■ **DIRECTION**: Revise the lines from the one containing "Click empty space inside Display name field" through the last line, inclusive, by replacing "placeholder text" with "hint text" and changing nothing else. Leave the pictures out of your answer.

***

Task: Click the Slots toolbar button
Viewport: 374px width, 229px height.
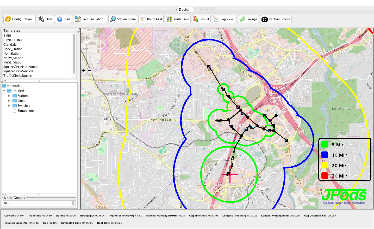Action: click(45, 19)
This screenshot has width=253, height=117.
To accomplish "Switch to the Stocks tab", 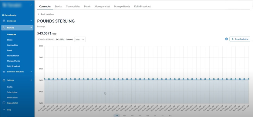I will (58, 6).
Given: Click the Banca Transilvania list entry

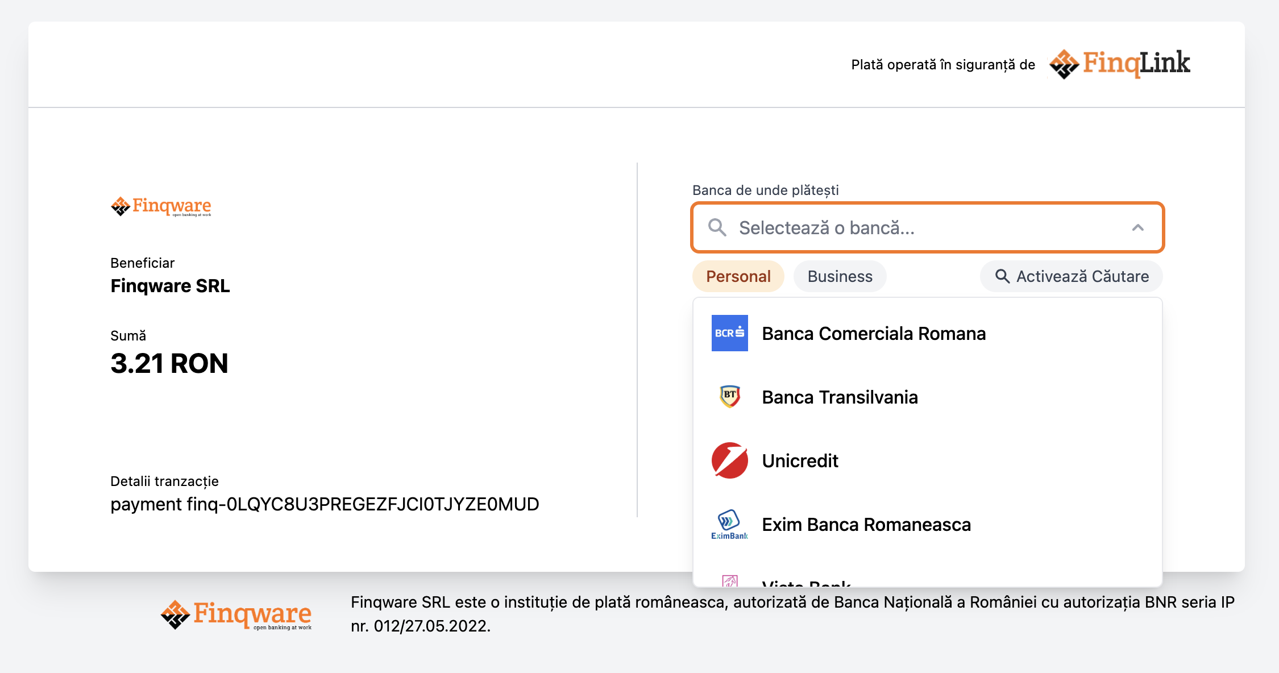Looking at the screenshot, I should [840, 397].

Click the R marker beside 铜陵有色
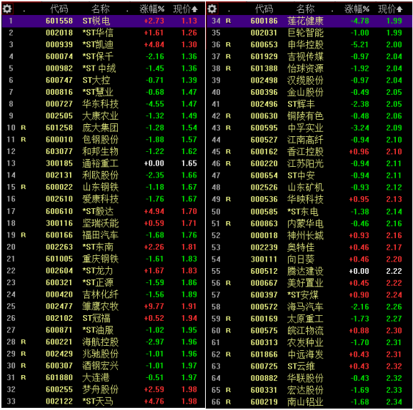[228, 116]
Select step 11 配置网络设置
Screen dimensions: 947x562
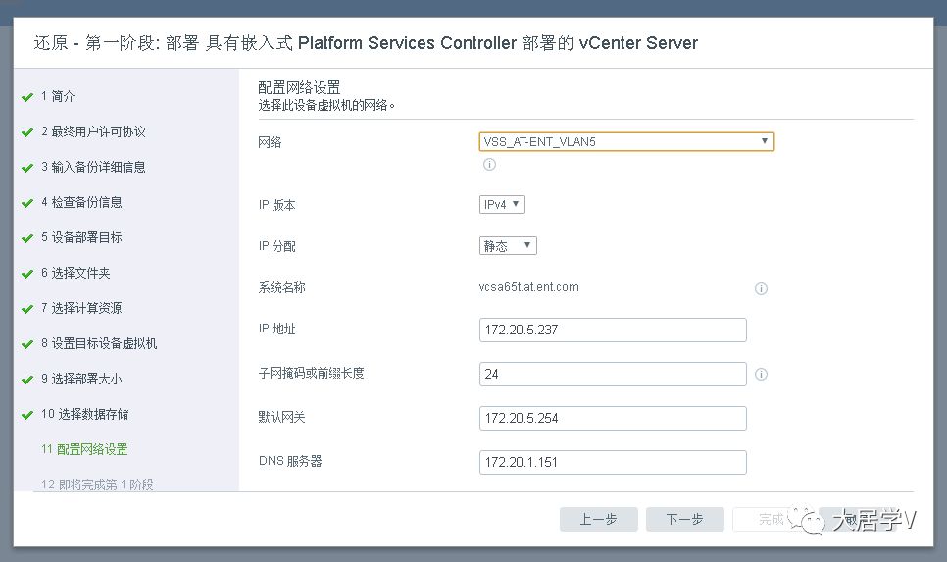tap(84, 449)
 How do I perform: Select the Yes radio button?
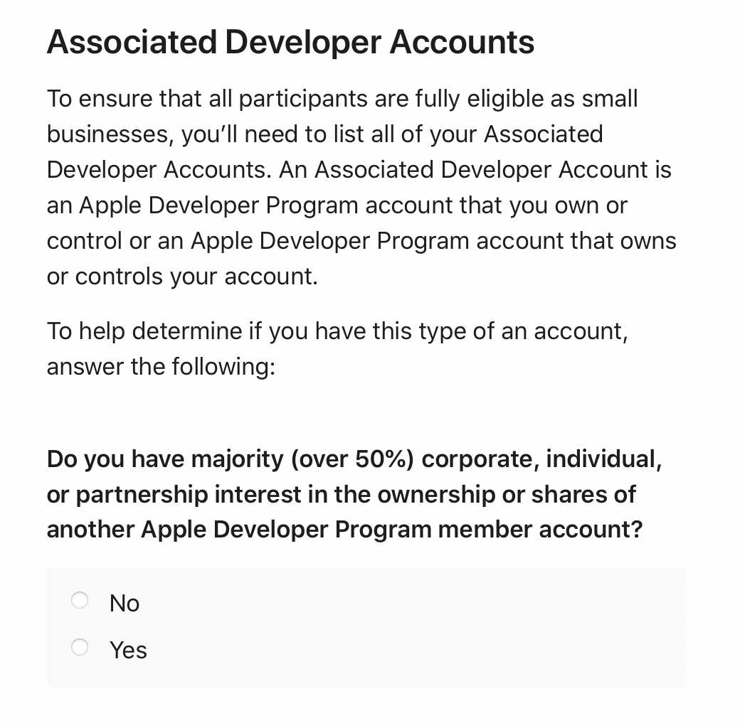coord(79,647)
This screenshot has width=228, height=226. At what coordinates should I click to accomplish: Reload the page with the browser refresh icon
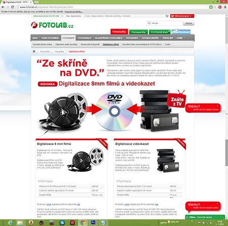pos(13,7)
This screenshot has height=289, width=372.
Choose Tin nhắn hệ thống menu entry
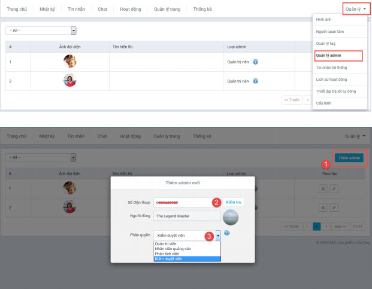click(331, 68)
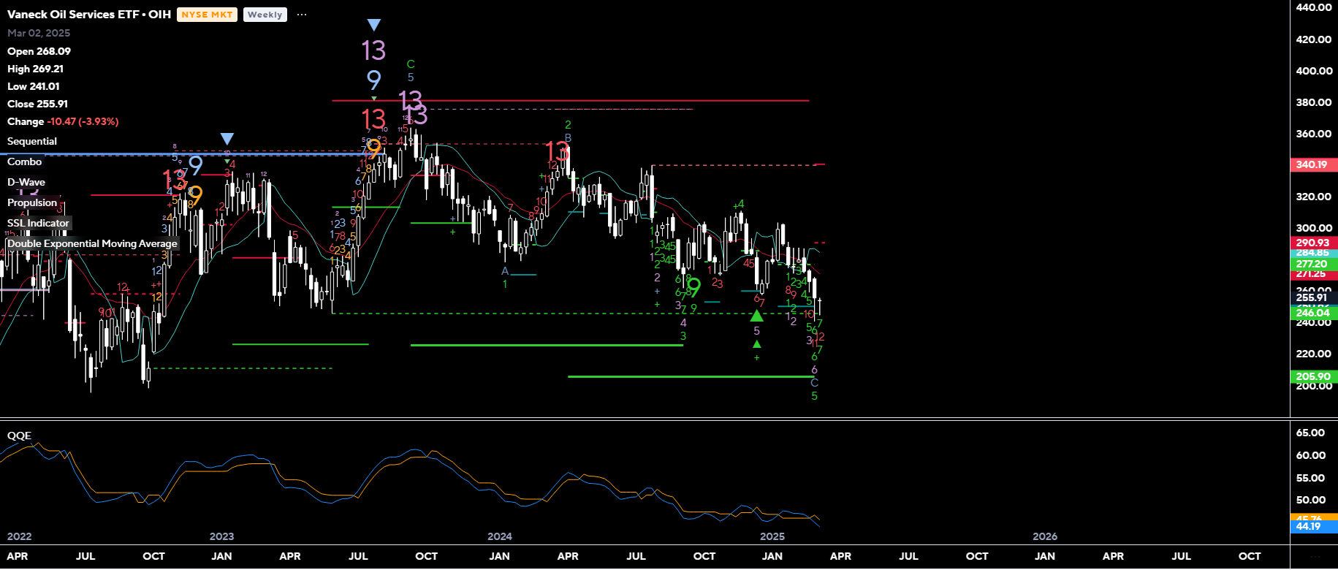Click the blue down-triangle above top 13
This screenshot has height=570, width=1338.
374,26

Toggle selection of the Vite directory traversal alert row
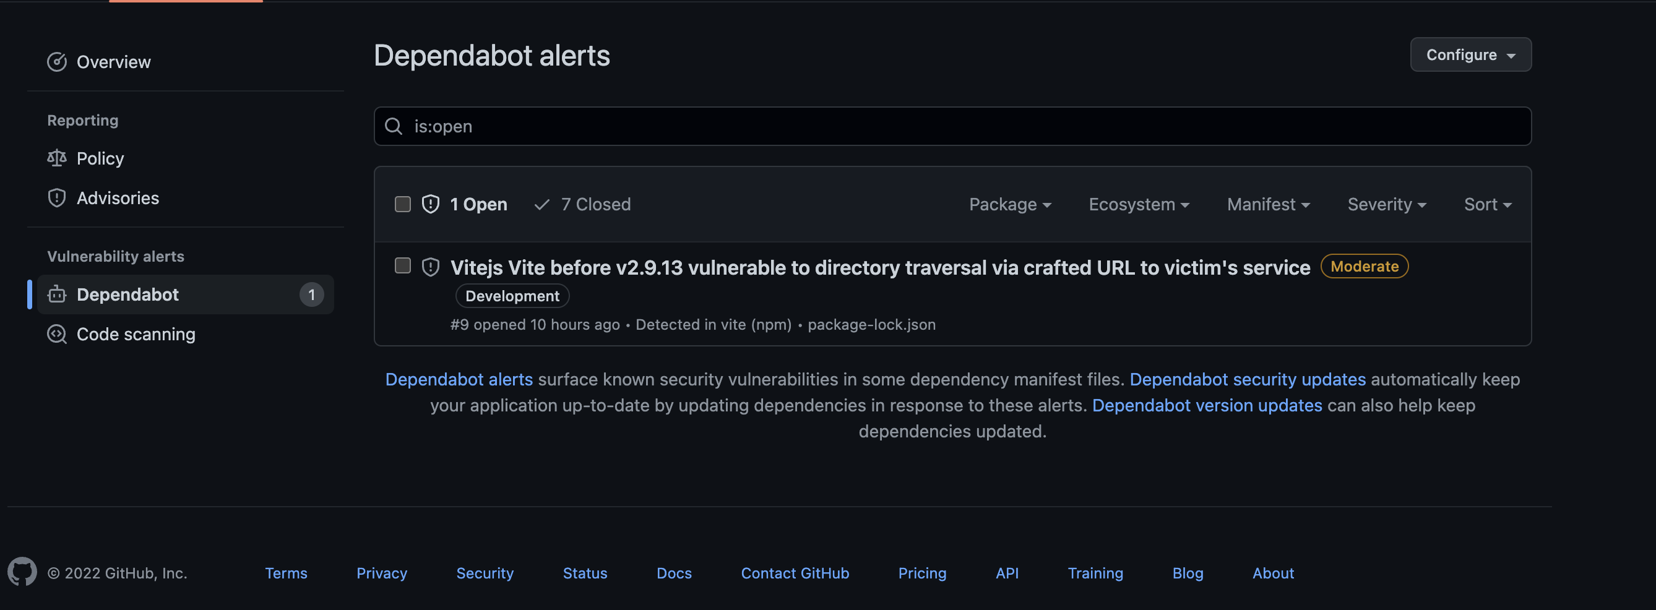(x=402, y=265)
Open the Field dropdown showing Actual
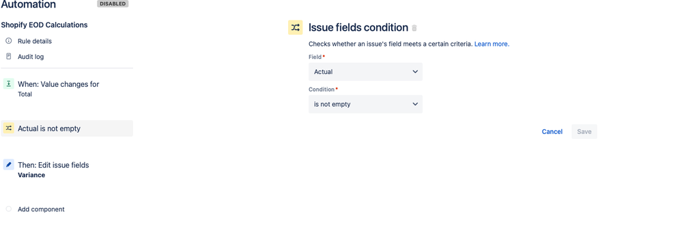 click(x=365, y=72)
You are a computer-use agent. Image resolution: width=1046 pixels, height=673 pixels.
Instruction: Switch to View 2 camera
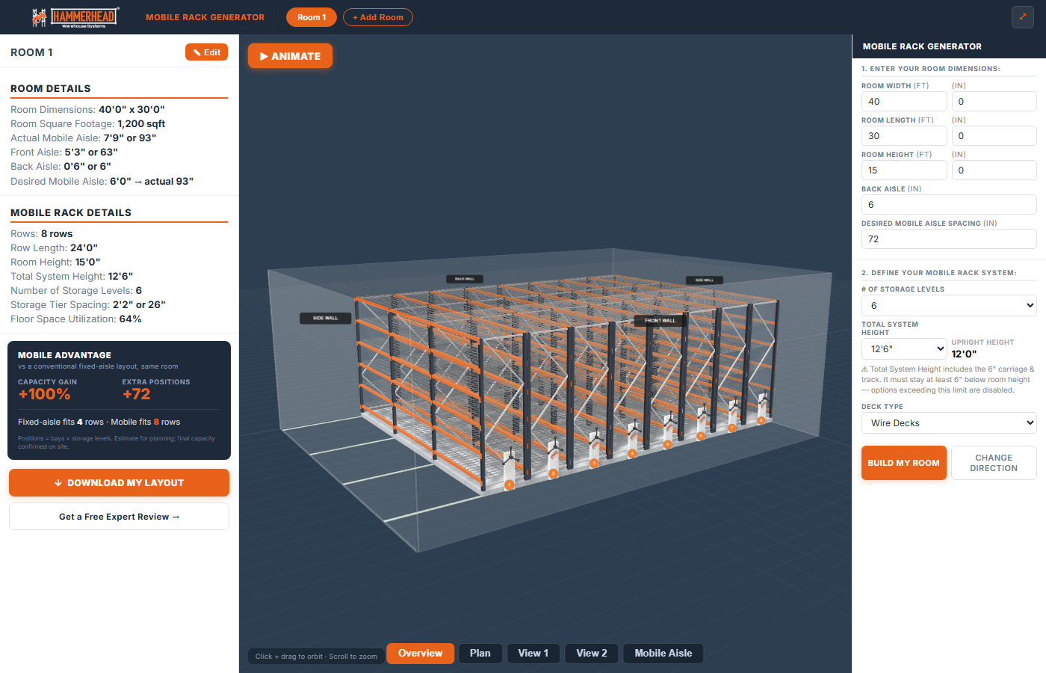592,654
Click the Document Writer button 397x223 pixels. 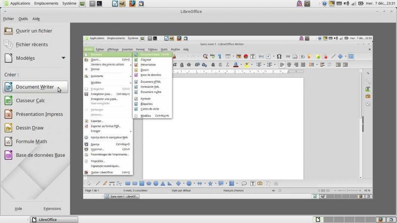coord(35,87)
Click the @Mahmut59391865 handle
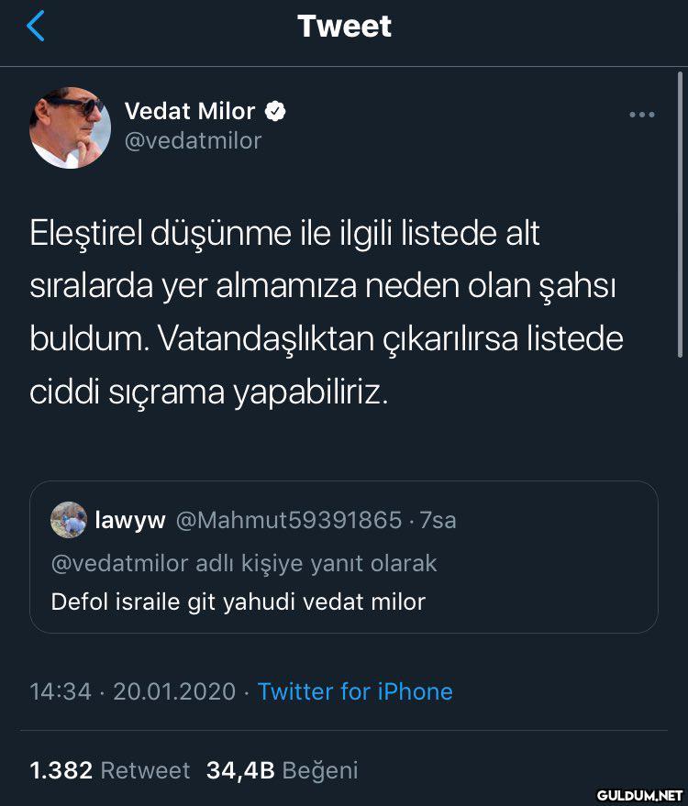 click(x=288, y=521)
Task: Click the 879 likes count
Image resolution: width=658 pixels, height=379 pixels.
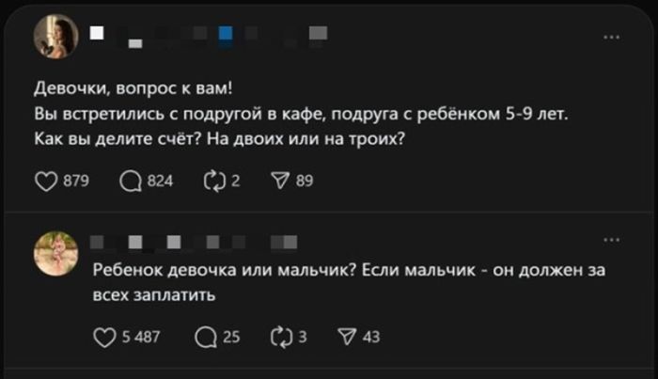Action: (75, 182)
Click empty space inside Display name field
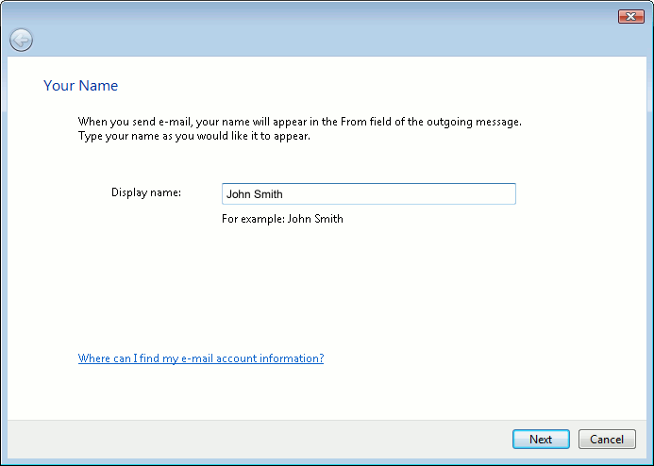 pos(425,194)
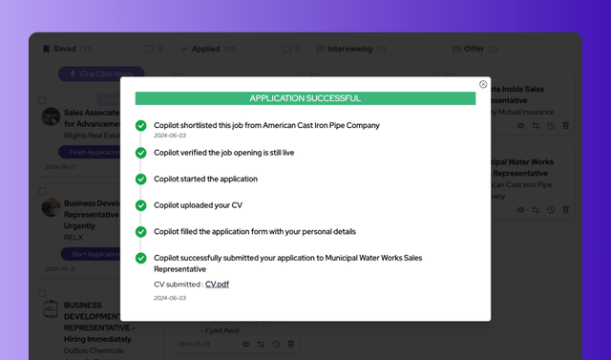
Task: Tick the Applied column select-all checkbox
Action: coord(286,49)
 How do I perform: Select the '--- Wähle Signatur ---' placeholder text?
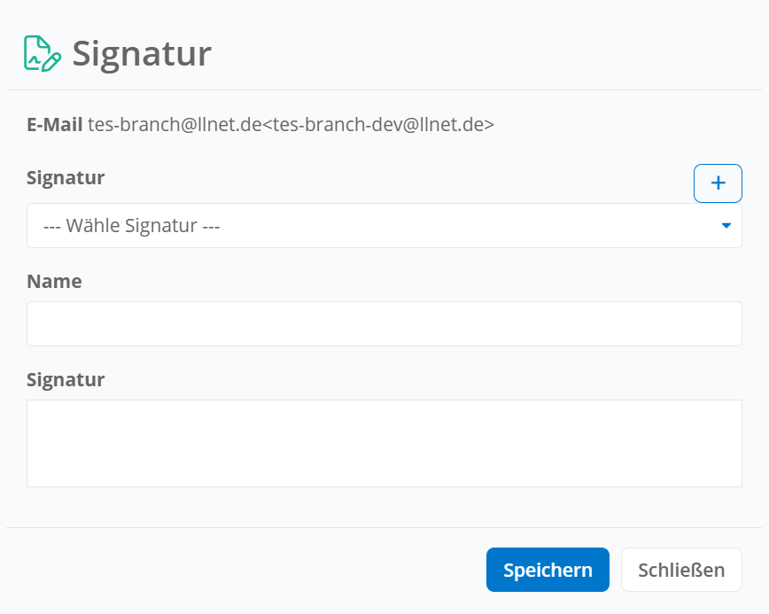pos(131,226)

***

■ **REPLY TO THE EXERCISE**:
Click empty space inside Display name field
 pos(425,194)
Task: Tick the Applied column select-all checkbox
Action: coord(286,49)
 How do I perform: Select the '--- Wähle Signatur ---' hint text?
pos(131,226)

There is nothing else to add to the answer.